Da sempre attenta al confronto con tematiche socioculturali, identitarie, comportamentali e geopolitiche che interessano non solo la realtà iraniana – a cui è certamente legata – ma che riguardano in generale la storia culturale attuale, Gohar Dashti traduce in arte la precarietà di un momento storico segnato dal senso di sradicamento, l’incomunicabilità fra le persone e il bisogno di appartenere.

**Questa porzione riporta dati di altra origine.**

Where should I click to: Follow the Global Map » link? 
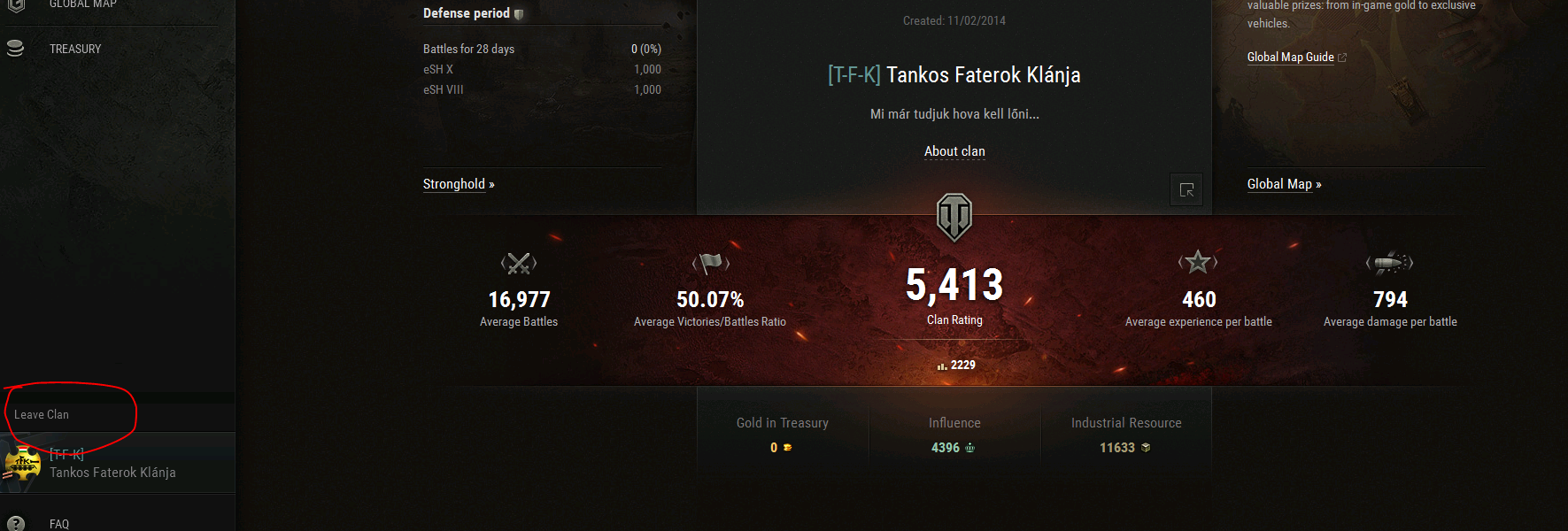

Con una raffinatezza lessicale strettamente connessa a un’implicita connotazione autobiografica, e una simmetria creativa audace e incisiva, dove l’estetica dell’allegoria si scopre come costante elemento focale, la narrazione di questa giovane fotografa arriva all’autentica essenzialità emotiva, denudando completamente le vulnerabilità umane.
Fragile, handle with care raccoglie le sue ultime serie fotografiche, progetti artistici dove la consueta presenza umana, alla quale Gohar Dashti ci aveva da sempre abituati, viene completamente abbandonata. Non ritroviamo più, infatti, quella componente umana dalla morfologia emozionale quasi commovente. Ora, è la forza prepotente e allo stesso tempo precaria della natura a vincere la scena, una natura che cerca di riconquistare il proprio ruolo, per restituire all’uomo quella memoria culturale da troppo tempo persa.
Nella serie “Home”, questo equilibrio identitario regala ambientazioni dalla sublime raffinatezza, luoghi dimenticati che però continuano ad assorbire il melanconico potere della natura. Un’energia vitale dall’incontrollabile intensità sembra voler riempire un vuoto silenzioso, insinuandosi in ogni angolo recondito, come se le proprie radici si fossero finalmente liberate da qualsiasi costrizione.
Anche nel progetto “Still Life” l’artista esalta la consistenza del mondo naturale, questa volta però, destrutturandone la sagoma, allo scopo di offrirne una più personale e intima fisionomia. Piante e rami di vario genere vengono dunque spezzati, sgretolati, per poi essere mostrati in una nuova “veste”, una nuova bellezza quasi più umana, che vegetale.